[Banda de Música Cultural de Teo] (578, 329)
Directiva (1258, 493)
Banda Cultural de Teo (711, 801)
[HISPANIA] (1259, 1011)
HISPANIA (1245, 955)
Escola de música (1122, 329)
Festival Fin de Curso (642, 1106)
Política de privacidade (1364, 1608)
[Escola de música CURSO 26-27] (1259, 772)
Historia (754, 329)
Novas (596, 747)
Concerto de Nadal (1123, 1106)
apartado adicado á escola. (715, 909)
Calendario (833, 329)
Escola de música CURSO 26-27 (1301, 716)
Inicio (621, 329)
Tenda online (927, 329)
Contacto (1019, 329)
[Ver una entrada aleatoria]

******

Make an exact copy of the records.

_Task output_:
[Banda de Música Cultural de Teo] (578, 329)
Directiva (1258, 493)
Banda Cultural de Teo (711, 801)
[HISPANIA] (1259, 1011)
HISPANIA (1245, 955)
Escola de música (1122, 329)
Festival Fin de Curso (642, 1106)
Política de privacidade (1364, 1608)
[Escola de música CURSO 26-27] (1259, 772)
Historia (754, 329)
Novas (596, 747)
Concerto de Nadal (1123, 1106)
apartado adicado á escola. (715, 909)
Calendario (833, 329)
Escola de música CURSO 26-27 (1301, 716)
Inicio (621, 329)
Tenda online (927, 329)
Contacto (1019, 329)
[Ver una entrada aleatoria]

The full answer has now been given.